Understanding the Philosophy behind the Reggio Emilia Approach

By By Odette Valdez and Dr. Maggie Lopez April 20, 2017

OVBabies Early Learning: A Reggio Inspired Center, a recently opened daycare located in Paramus behind IKEA, is dedicated to providing an environment where young children are supported and encouraged to develop through a self-guided curriculum. Studies have shown that children learn best if they have some control over the direction of their learning (Kohn, 1993).

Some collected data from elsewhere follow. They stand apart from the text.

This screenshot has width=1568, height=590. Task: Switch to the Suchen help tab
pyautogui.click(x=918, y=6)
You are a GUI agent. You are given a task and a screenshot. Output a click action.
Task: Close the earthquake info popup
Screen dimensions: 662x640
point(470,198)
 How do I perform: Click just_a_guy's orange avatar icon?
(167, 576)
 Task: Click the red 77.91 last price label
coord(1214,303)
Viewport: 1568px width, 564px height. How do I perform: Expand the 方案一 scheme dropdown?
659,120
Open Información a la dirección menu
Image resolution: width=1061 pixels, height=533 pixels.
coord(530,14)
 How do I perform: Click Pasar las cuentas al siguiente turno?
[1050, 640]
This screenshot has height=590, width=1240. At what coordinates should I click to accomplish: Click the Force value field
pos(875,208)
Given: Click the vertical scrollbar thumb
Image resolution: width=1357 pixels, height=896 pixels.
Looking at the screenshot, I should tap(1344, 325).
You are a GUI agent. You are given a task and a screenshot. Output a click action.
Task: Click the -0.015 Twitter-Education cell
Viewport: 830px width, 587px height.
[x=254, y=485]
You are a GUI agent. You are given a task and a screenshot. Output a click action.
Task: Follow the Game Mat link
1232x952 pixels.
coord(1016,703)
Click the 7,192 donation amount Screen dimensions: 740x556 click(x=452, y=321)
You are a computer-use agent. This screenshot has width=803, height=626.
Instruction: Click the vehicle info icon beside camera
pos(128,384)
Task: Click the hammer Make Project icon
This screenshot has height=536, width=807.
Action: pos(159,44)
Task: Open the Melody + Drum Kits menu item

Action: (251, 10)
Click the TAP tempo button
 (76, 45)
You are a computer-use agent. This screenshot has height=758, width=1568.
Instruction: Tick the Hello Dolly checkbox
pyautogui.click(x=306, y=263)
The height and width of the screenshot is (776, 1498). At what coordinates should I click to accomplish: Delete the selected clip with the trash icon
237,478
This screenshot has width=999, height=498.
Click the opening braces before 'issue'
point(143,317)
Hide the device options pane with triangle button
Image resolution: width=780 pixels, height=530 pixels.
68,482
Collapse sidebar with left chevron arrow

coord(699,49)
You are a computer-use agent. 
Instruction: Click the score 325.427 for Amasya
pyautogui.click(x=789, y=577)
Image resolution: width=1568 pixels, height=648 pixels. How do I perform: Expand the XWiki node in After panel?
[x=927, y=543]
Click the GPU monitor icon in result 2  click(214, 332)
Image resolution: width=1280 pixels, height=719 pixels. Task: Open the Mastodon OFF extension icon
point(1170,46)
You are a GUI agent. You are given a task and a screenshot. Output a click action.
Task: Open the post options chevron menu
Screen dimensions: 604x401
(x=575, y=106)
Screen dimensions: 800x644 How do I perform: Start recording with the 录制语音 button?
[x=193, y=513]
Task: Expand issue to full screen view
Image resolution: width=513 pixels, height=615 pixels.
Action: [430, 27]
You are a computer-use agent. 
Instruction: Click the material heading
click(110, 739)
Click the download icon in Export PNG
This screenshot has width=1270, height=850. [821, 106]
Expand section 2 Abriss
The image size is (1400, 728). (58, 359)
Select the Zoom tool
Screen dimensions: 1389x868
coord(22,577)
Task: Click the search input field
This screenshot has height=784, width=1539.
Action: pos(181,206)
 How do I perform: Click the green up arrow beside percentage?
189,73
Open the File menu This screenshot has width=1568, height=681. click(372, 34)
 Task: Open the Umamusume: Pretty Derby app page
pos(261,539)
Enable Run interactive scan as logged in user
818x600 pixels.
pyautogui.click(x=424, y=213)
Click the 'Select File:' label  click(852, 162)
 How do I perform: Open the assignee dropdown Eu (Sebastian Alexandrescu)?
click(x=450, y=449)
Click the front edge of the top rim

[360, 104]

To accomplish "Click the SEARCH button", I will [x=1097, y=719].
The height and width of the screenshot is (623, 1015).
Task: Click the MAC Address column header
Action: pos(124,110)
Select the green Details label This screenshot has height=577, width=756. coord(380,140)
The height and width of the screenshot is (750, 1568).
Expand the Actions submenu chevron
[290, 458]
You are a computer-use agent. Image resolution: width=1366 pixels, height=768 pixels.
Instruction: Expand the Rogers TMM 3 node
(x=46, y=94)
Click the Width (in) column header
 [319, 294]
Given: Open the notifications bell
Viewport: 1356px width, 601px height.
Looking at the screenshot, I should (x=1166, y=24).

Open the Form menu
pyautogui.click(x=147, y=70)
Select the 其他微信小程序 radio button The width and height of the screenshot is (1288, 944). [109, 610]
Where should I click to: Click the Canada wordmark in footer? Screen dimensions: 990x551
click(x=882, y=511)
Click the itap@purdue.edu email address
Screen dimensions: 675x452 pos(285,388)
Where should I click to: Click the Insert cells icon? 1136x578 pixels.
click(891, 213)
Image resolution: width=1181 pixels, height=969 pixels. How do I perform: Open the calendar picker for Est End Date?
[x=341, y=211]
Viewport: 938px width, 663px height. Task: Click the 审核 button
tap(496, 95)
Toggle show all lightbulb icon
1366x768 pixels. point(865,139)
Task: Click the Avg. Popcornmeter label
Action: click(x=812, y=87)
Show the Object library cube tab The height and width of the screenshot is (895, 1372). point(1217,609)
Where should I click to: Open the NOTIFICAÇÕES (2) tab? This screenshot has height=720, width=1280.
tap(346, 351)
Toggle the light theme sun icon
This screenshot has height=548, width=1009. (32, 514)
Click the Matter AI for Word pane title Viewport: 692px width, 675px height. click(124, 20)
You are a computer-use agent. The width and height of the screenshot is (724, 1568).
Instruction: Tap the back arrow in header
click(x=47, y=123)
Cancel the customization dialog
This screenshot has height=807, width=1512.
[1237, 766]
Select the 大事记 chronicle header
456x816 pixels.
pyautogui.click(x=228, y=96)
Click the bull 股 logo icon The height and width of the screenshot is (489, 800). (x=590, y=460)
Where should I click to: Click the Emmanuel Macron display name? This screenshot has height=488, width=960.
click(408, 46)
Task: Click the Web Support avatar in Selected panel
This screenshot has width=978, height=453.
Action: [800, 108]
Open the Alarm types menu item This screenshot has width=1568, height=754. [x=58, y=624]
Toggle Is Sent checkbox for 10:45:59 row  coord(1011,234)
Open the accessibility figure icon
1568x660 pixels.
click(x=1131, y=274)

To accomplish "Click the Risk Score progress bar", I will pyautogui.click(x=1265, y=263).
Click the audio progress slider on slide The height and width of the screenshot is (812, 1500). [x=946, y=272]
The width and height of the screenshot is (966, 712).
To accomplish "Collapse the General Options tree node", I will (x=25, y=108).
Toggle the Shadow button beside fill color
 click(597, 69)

The essence of the demand for freedom is the need of conditions which will enable an individual to make his own special contribution to a group interest, and to partake of its activities in such ways that social guidance shall be a matter of his own mental attitude and not a mere authoritative dictation of his acts. -John Dewey, Democracy and Education

Reggio Emilia is a small town located in the Northern Italy, where the Founder of OVBabies Early Learning: A Reggio Inspired Center, Odette D. Valdez, traveled to study the philosophy and acquire experience by observing various schools in town. In her journey, she was able to absorb this innovated approach to teaching young children. The Reggio Emilia Approach was founded by Loris Malaguzzi, a teacher who after World War II noticed that need for new way of educating the young was a major concern for the people of the town. A need to focus on the process of learning instead of the final product was eminent. It is an approach where a major teaching strategy is allowing for mistakes to occur for the pure reason of learning. A view where a project may begin with no clear sense of where it might end, allowing for every child’s view and ideas to merge and develop the final product. This form of teaching is new to the Western world, yet through the principles of respect, responsibility and community that the children explore and discover within their supportive and enriching environment and a self-guided curriculum emerges.

"... the kids build their own intelligence. Adults need to provide them with the organization and the context and especially to be able to listen" - Loris Malaguzzi, Developer of the Reggio Emilia Approach

Kohn, A. (1993). Choices for children: Why and how to let students decide.